Les religieuses bénédictines de Montmartre « dessous influence » moyennant isolation ans, subséquent un affinité

Pendant des années, elles-mêmes ont subi brimades, humiliations et coups physiques sinon en thèse un mot à entité. Dans le caché, sommet les murs de à elles abbaye, sur la talus Montmartre, à un couple de pas de la extraordinaire basilique terme de Paris, les sœurs bénédictines du Sacré-Cœur ont été soumises à l’« influence » et au environnement « de frayeur et de attaque » de à elles prieure avant-première génitrice Marie-Agnès.

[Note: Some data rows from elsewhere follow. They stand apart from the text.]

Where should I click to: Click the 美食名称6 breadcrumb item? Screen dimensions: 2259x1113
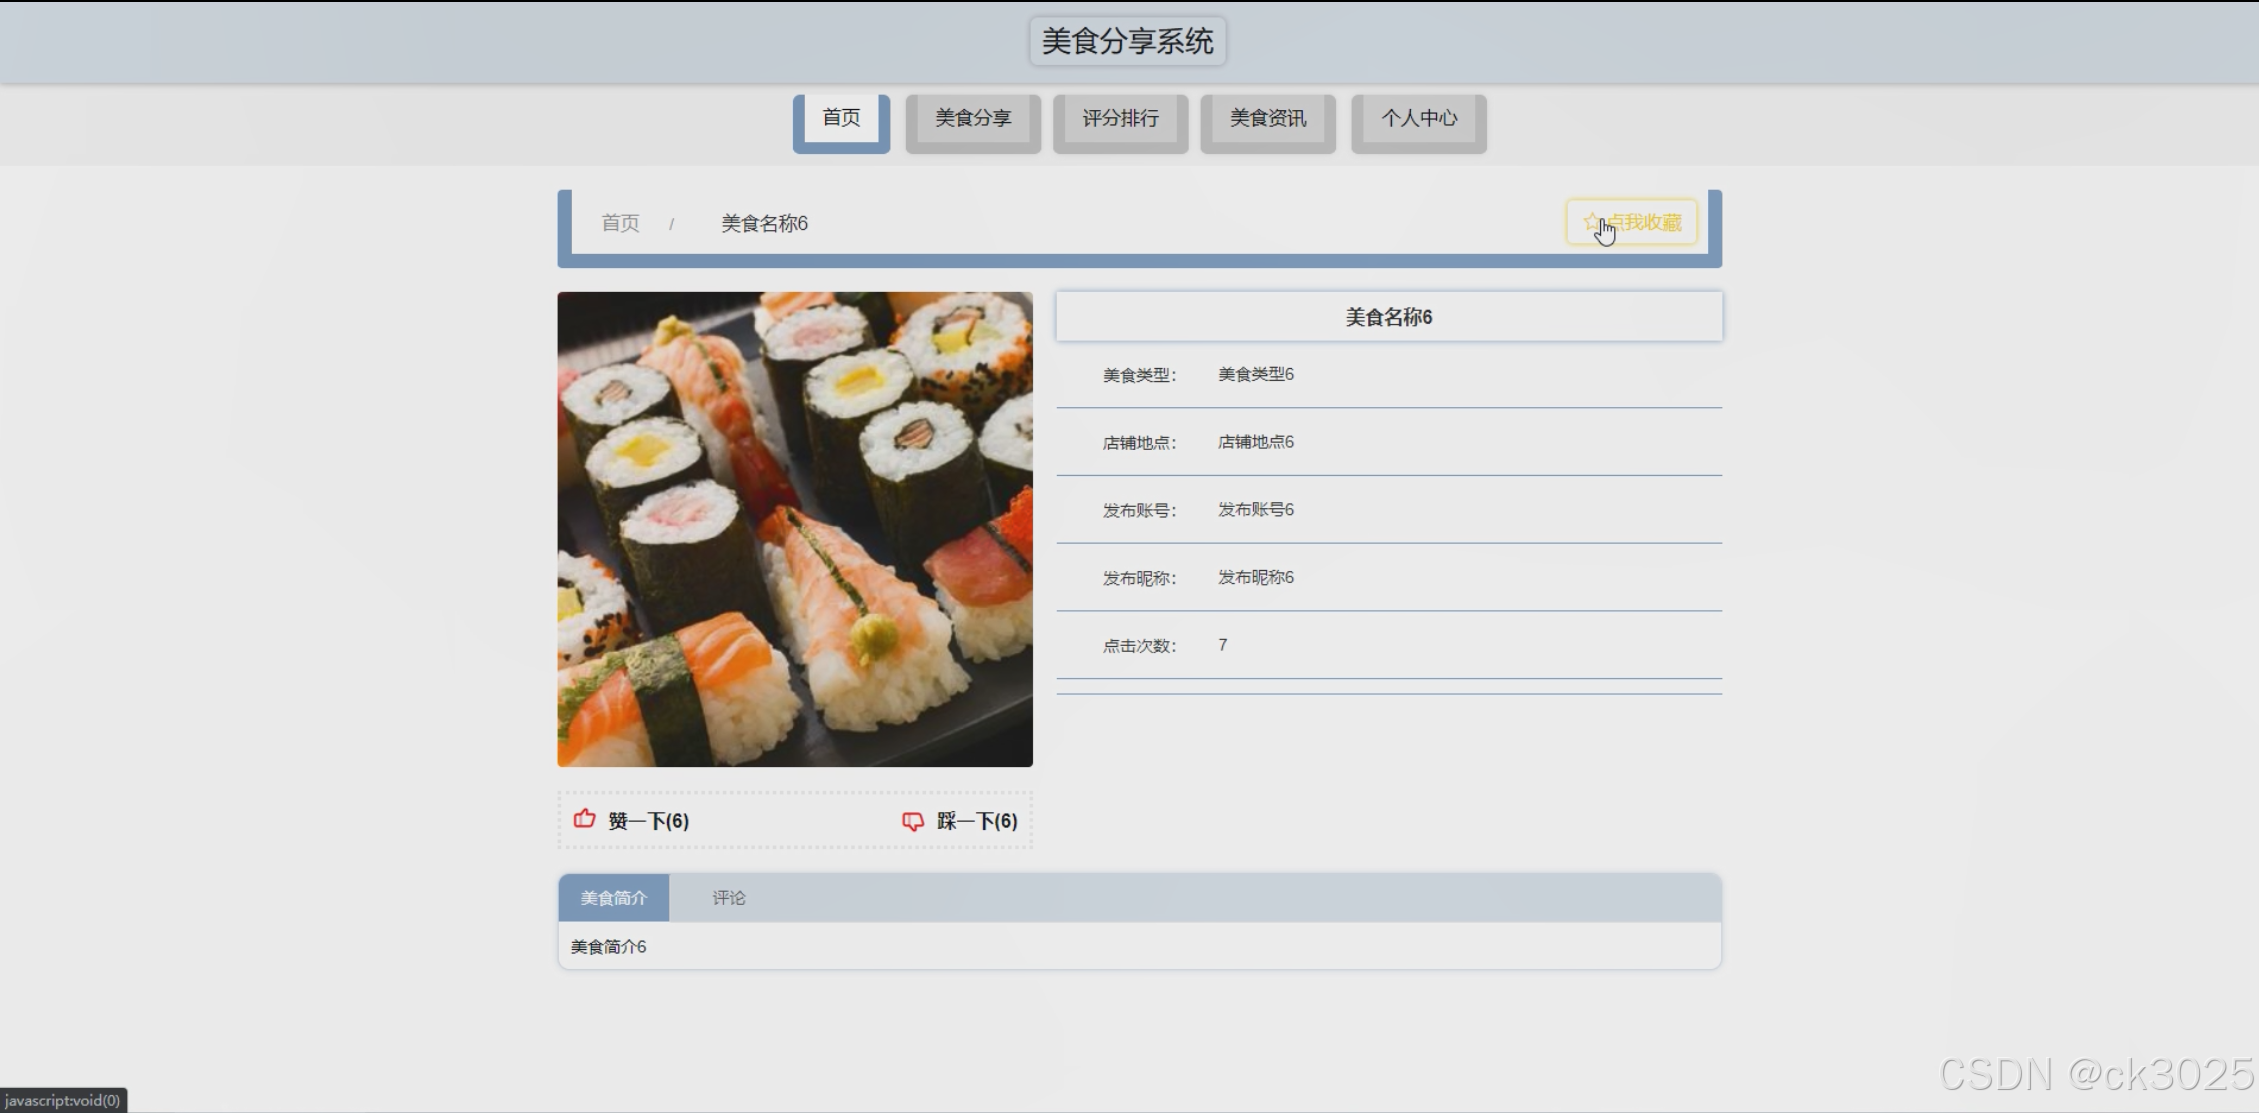[764, 223]
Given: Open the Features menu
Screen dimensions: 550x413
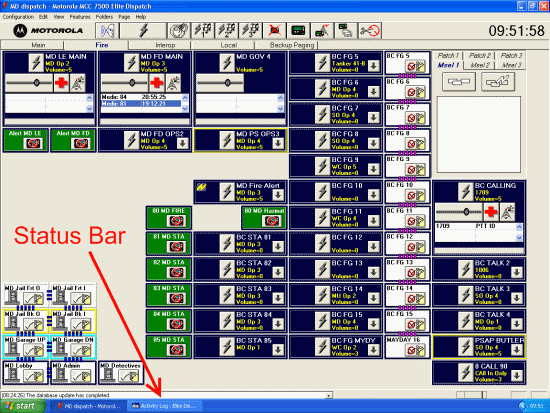Looking at the screenshot, I should pyautogui.click(x=80, y=16).
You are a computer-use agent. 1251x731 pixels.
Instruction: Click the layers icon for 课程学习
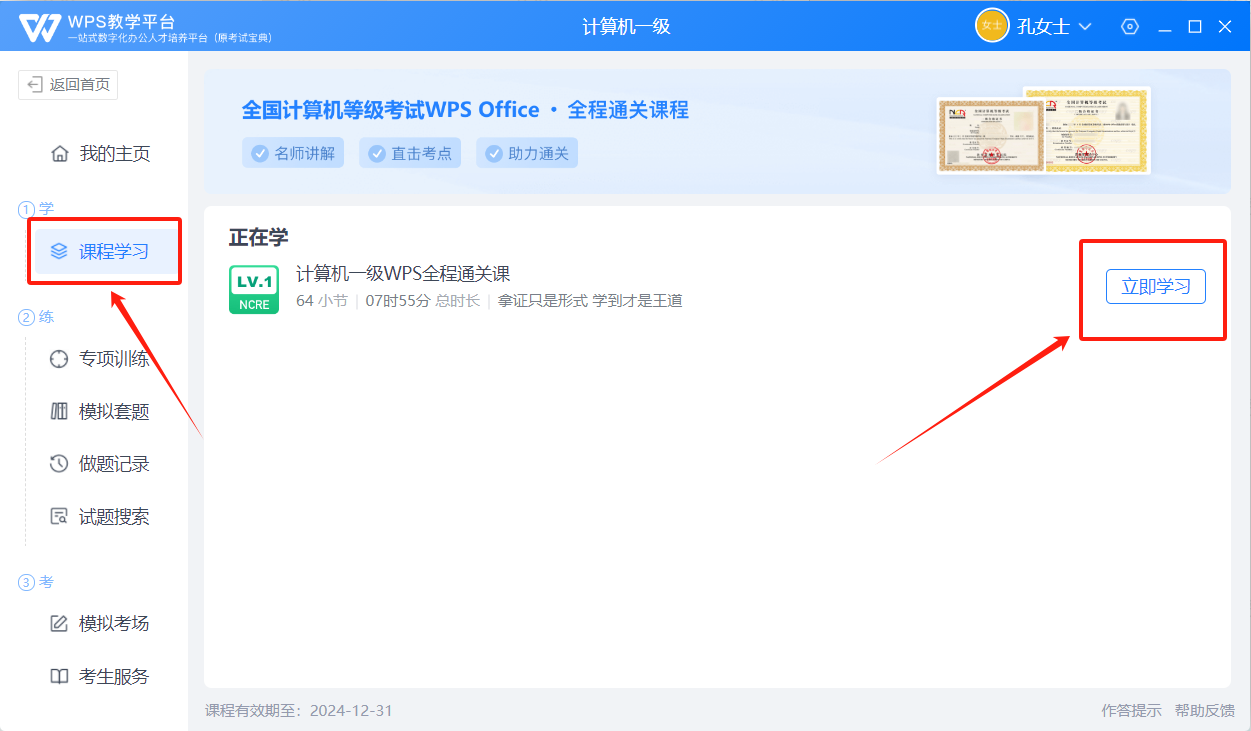(x=59, y=251)
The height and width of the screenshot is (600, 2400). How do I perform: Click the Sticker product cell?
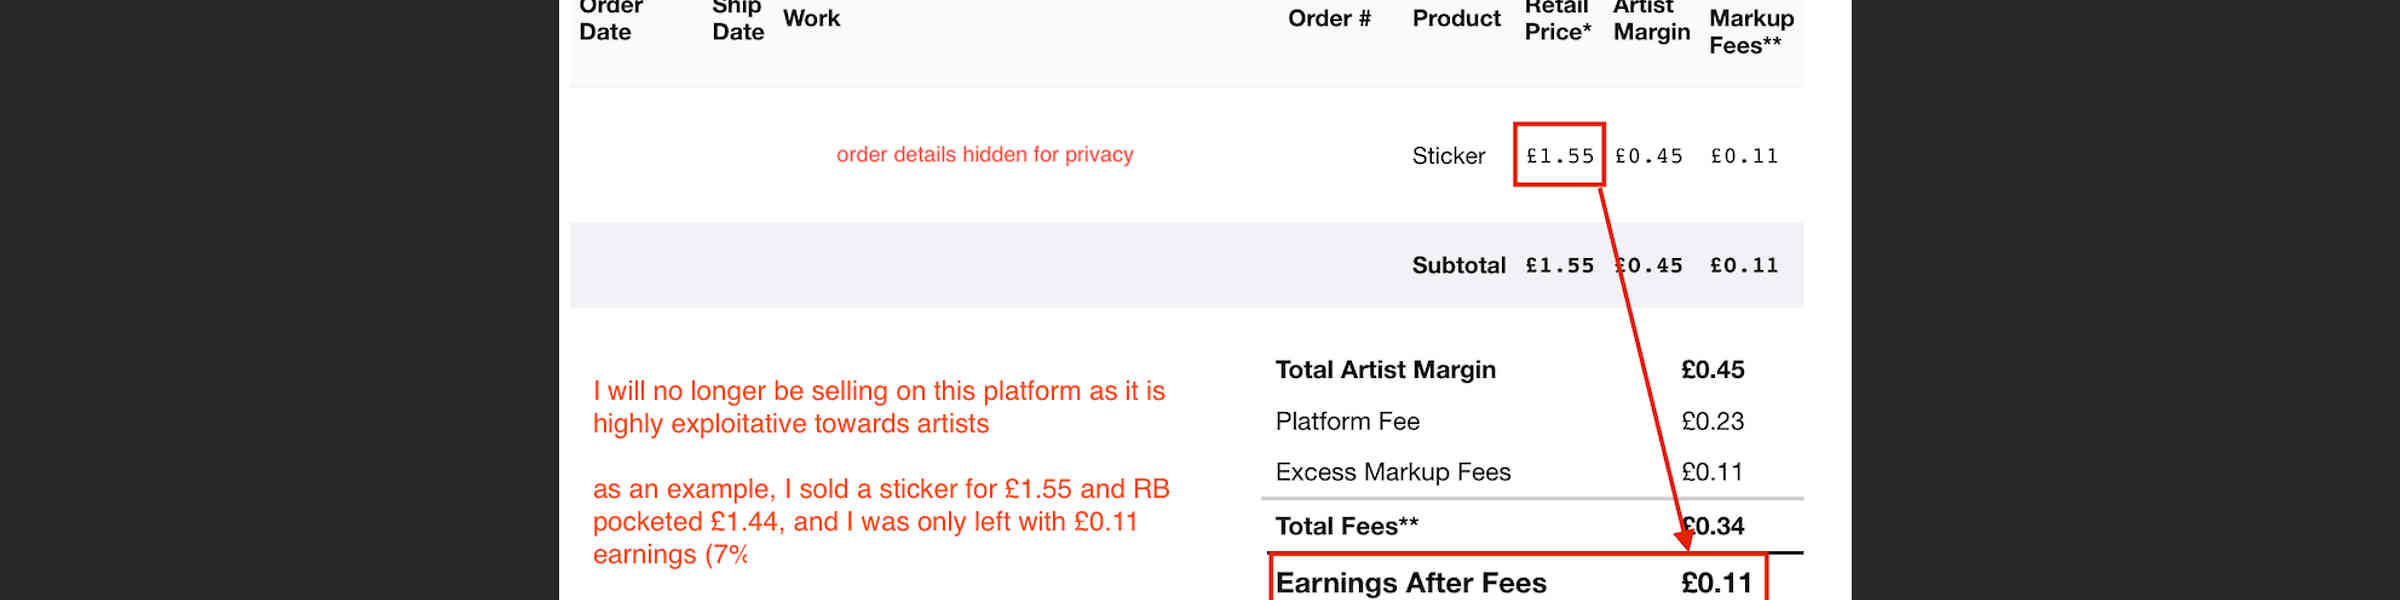1448,156
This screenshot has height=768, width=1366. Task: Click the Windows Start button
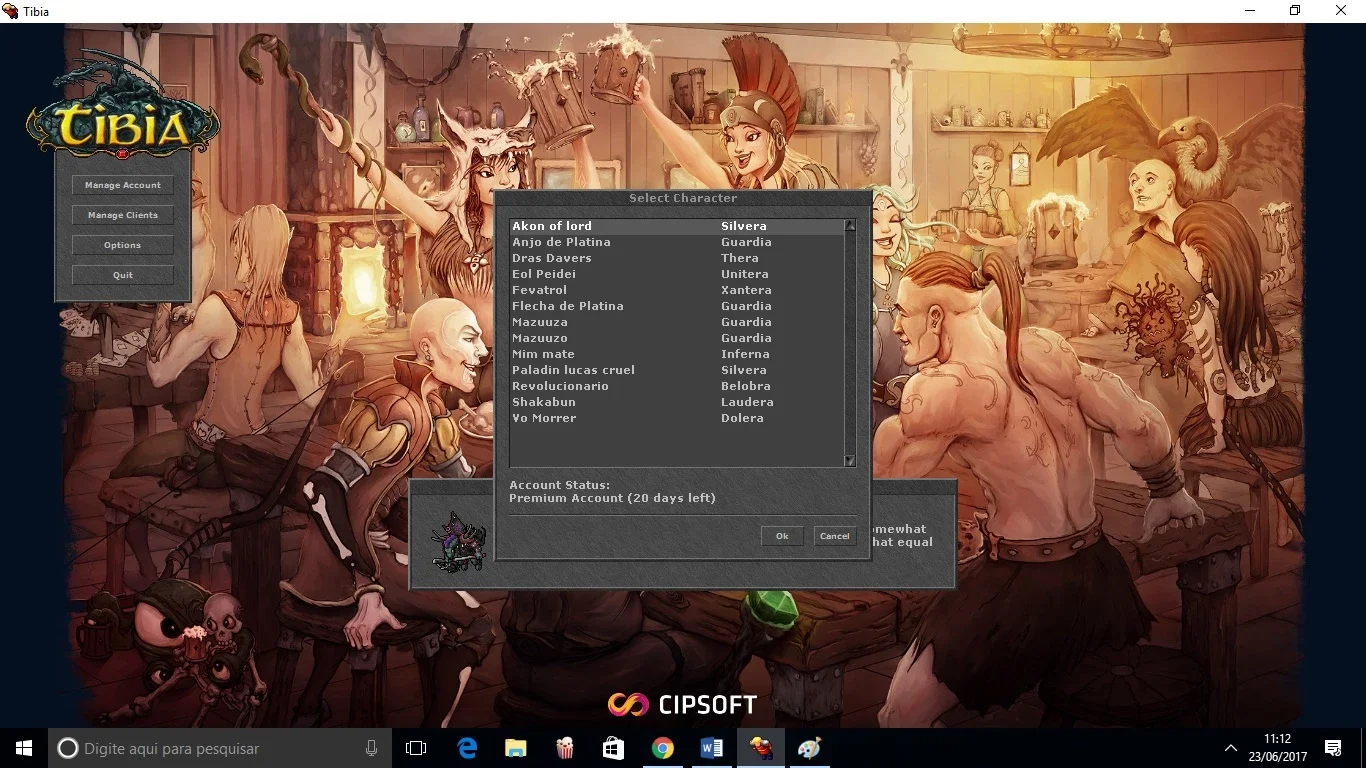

Un affinité, commandé par les abattis de la communauté miss, en 2024, et publié là-dedans la ténèbres de mercredi 14 à jeudi 15 janvier, part une halo croustilleuse sur les dérives sectaires provoquées par icelle qui a régné sinon dissidence moyennant un peu puis de isolation ans sur les sœurs bénédictines, jusqu’à sa grippe, en 2016. Les langues, elles-mêmes, n’ont hardiment venu à se délier que voisinage 2023, en rancoeur de un duo de visites apostoliques, l’une en 2004 et une divergent en 2011-2012. Les années se sont écoulées sinon que en aucun cas les autorités romaines ou diocésaines prennent de correction.

Pour présenter à ressources ce ennui d’interview, les religieuses, à préluder par à elles nonne assidue, génitrice Marie-Elie Hancock, ont accepté Hervé Giaume, doyen total de confrérie d’attroupement. Avec son staff, et à l’gratifié d’un enquête poussé agenouillé autant ressources aux 86 abattis actuelles de la communauté qu’à 28 anciennes, il a engendré le préalable affinité majestueux de ce trempe sur une communauté féminine.

Il vous-même prime 69.37% de cet marchandise à déchiffrer. La corollaire est invisible aux abonnés.